Usualmente, por razones propias de mi trabajo, me encuentro viajando. Todas las semanas estoy viajando por lo menos dos veces a zonas tanto del norte, sur u oeste.
A veces viajes cortos, de unos 60 km, otras más largos, al interior del país. Esa es una de las razones por las cuales acepté el trabajo. Viajar.
En la mayoría de los casos lo hago solo. No me gusta tener compañía laboral durante los viajes y, como algunos se estiran días, y mis compañeros laborales son todos casados, con hijos y otros familiares, no aceptan con buen agrado desaparecer por 3 o 4 días. O lo aceptan, pero al regreso les espera una cara muuuy agria de sus esposas. Entonces viajo solo.
Hace unos meses, volviendo de Posadas, tuve un acontecimiento poco usual.
Normalmente estos viajes no tienen una duración predeterminada, entonces el pasaje de vuelta lo compro casi en el mismo momento de subir al micro, o un día antes de tomar el avión.
En Posadas fui a comprar el pasaje y había 2 horarios disponibles, con diferencia de 30 minutos uno del otro. Los micros iguales, el servicio era de la misma categoría, no había más diferencia que 30 minutos.

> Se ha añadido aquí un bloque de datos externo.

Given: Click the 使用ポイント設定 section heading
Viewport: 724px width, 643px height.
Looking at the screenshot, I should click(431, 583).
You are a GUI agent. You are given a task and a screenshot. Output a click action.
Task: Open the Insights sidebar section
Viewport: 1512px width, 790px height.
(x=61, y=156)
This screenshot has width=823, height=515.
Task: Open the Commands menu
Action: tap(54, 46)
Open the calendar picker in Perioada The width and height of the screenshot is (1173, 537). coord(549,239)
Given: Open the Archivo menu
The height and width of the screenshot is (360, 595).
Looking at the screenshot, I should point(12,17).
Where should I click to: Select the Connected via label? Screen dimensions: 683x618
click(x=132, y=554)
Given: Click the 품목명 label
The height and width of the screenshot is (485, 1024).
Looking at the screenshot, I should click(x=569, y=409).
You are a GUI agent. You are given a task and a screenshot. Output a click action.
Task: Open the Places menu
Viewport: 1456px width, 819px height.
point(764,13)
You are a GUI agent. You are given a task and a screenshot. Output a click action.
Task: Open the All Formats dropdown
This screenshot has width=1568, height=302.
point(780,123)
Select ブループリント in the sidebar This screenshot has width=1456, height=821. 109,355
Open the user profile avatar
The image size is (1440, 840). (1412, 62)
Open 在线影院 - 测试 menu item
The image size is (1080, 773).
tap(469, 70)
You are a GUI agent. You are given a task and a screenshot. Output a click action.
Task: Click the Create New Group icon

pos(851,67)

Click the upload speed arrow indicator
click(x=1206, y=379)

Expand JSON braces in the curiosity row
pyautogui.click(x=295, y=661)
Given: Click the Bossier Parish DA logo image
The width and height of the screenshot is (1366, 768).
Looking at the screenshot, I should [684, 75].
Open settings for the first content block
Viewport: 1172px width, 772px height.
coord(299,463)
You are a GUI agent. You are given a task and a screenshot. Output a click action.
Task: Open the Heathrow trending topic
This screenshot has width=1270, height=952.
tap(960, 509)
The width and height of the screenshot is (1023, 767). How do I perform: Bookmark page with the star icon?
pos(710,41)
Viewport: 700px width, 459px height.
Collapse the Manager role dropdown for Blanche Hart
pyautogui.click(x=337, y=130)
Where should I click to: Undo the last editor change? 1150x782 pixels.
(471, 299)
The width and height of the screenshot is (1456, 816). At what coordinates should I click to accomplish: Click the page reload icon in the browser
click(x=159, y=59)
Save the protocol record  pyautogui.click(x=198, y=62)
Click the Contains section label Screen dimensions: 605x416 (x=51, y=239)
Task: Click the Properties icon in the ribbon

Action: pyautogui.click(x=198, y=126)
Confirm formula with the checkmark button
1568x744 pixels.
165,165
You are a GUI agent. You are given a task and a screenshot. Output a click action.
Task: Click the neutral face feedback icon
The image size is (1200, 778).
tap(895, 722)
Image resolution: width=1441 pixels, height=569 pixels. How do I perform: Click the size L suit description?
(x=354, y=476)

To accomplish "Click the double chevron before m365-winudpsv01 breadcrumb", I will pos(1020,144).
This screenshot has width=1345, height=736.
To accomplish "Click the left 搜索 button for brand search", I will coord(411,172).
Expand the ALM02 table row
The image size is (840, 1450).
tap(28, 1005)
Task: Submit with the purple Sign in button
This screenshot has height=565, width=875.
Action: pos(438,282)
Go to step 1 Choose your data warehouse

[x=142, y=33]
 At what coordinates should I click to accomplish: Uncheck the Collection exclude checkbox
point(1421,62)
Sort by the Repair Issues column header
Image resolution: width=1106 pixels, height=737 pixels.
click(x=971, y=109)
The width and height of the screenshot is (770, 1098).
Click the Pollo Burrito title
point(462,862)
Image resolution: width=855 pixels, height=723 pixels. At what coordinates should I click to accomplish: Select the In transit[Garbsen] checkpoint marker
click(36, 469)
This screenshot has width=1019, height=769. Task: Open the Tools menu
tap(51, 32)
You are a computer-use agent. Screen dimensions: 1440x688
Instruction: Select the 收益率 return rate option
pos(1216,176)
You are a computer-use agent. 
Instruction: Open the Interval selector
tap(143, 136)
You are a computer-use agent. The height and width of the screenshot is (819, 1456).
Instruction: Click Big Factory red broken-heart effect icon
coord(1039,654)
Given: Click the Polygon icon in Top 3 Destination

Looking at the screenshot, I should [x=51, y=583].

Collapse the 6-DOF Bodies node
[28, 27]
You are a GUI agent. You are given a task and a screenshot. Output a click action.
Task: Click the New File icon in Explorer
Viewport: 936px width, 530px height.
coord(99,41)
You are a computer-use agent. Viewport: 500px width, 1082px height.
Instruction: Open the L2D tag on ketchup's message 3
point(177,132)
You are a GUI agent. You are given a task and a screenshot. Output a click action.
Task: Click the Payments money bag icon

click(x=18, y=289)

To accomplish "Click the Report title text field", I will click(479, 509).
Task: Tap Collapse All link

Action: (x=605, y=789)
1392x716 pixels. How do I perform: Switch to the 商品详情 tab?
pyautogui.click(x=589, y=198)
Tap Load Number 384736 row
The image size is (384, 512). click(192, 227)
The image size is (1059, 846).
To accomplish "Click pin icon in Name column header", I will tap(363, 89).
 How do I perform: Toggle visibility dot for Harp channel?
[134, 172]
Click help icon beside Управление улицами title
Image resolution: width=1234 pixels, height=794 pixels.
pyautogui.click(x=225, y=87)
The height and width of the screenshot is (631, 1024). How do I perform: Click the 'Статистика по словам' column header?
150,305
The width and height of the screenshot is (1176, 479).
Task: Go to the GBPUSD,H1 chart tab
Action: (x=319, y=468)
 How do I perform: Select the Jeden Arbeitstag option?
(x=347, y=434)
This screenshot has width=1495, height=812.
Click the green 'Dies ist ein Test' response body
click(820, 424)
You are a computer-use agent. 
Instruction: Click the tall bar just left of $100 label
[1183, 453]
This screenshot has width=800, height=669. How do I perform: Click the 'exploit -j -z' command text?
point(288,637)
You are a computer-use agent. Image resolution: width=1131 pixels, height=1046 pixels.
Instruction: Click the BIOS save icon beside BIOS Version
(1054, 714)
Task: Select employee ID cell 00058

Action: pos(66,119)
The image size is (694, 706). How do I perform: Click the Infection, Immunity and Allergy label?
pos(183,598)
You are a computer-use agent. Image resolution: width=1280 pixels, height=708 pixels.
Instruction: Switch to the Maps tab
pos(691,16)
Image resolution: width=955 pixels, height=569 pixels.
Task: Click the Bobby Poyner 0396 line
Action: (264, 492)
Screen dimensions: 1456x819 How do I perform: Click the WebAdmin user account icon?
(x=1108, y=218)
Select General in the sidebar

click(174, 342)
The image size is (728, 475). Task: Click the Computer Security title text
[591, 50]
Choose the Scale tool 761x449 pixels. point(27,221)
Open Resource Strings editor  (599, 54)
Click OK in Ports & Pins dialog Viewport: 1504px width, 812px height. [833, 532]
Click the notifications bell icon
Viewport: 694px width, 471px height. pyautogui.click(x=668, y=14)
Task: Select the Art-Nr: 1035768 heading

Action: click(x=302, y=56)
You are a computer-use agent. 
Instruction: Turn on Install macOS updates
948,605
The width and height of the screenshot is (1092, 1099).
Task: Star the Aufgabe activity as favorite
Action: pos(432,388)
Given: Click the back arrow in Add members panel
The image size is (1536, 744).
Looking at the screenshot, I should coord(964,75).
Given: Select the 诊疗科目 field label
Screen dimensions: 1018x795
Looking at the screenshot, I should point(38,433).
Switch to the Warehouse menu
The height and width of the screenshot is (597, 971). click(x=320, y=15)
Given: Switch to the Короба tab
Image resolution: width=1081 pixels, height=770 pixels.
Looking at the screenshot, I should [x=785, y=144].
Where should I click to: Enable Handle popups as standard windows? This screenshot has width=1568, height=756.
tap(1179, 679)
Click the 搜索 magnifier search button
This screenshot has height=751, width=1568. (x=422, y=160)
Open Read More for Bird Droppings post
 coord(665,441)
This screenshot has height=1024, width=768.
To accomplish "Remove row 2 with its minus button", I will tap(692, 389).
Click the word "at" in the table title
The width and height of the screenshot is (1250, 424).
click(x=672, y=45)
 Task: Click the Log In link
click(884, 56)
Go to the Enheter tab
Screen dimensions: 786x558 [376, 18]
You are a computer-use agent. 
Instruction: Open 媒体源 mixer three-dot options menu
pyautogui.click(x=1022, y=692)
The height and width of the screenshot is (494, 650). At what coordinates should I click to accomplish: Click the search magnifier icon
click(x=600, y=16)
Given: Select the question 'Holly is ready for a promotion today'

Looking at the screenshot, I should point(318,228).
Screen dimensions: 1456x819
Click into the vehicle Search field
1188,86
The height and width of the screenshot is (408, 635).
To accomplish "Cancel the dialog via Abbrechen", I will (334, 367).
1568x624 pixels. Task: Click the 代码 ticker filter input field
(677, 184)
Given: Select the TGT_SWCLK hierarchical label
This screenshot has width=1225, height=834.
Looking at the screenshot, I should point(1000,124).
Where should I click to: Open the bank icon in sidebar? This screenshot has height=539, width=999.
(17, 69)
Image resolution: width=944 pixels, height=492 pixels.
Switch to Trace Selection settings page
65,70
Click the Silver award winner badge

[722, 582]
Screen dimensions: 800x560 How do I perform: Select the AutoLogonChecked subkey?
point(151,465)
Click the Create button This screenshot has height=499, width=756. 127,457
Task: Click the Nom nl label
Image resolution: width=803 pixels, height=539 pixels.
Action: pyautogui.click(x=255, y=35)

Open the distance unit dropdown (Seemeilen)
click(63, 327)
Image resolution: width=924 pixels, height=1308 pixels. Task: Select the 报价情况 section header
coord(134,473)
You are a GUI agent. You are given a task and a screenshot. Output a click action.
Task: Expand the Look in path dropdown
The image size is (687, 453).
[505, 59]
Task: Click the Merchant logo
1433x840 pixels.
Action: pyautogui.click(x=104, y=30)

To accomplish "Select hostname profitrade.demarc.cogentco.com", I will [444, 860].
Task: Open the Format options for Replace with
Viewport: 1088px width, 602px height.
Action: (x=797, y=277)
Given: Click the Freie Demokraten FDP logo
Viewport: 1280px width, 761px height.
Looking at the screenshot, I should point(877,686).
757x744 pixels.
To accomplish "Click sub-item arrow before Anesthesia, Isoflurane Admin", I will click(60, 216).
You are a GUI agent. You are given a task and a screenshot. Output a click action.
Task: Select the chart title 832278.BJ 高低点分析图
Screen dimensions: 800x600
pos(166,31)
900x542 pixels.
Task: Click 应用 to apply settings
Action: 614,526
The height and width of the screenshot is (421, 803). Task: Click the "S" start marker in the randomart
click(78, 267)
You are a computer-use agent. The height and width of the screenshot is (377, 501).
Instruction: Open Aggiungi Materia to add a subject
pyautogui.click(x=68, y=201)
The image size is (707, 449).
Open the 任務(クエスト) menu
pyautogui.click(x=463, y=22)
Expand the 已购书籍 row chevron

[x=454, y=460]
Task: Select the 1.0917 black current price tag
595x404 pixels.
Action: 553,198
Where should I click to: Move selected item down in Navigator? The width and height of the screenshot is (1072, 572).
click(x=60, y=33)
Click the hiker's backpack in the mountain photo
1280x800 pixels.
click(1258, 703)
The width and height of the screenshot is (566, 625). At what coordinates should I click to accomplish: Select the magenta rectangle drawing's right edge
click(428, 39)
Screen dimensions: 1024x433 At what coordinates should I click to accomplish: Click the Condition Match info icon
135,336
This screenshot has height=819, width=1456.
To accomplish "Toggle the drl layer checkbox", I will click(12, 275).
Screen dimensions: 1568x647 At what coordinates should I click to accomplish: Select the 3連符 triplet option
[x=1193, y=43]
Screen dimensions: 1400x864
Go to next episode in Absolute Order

Saqué el pasaje para el primero y me quedé tomando algo en el bar de la terminal. Sucedió algo –en realidad no fue algo, sino alguien- que me hizo rever el horario de partida. Entonces fui y cambié el pasaje por el otro micro, media hora más tarde.
Qué sucedió? En realidad nada, sólo me quedé esperando la despedida de una mujer. Nunca llegó, pero la esperé. Quería ofrecer lo único que yo tenía, la posibilidad de la espera.
Y si no llegó, es porque la despedida ya era tácita. Y debía suceder así.
Hay situaciones que no tienen más explicación que eso, hay espacios que no necesitan ser poblados de razones para que existan. Y merecen guardarse así, vacíos.
Cuando viajo en ómnibus suelo elegir el primer asiento simple del piso superior de los micros. Ese ahí adelante, para poder mirar a diestra y siniestra. He visto noches espléndidas abrirse delante, estrellas fugaces, lunas inmensas.
La cosa es que, bueno, tomo mi micro pensando en esos espacios vacíos, en esas explicaciones que no alcanzan. Luego de unas 6 o 7 horas de viaje, la ruta bloqueada. Cola de vehículos que andaban a dos por hora. Y llegó un momento en que directamente la fila se detuvo. Después de un buen rato, ya varios pasajeros nos bajamos para fumar, caminar, mirar el campo recién amanecido.
Ahí, uno de los choferes me contó: Hubo un choque, parece que con un muerto y varios lastimados. El que chocó fue otro micro de la misma empresa, que había salido un rato antes desde Posadas.
El micro se veía allá, desbarrancado de la ruta, a unos 700 mts más adelante. No necesité preguntar más, y fui a mirar, obvio.
Sí, era el micro que yo debería haber tomado, con toda su parte delantera hecha pedazos. Y los que resultaron heridos fueron los tres pasajeros que viajaban arriba, adelante y el chofer. El muerto fue quien manejaba el camión que, en dirección contraria, se cruzó de mano.
Sí, ese asiento que colgaba ahora destripado era mi lugar.
Ese no era mi momento. No todavía.
Sólo era, también, otro espacio vacío.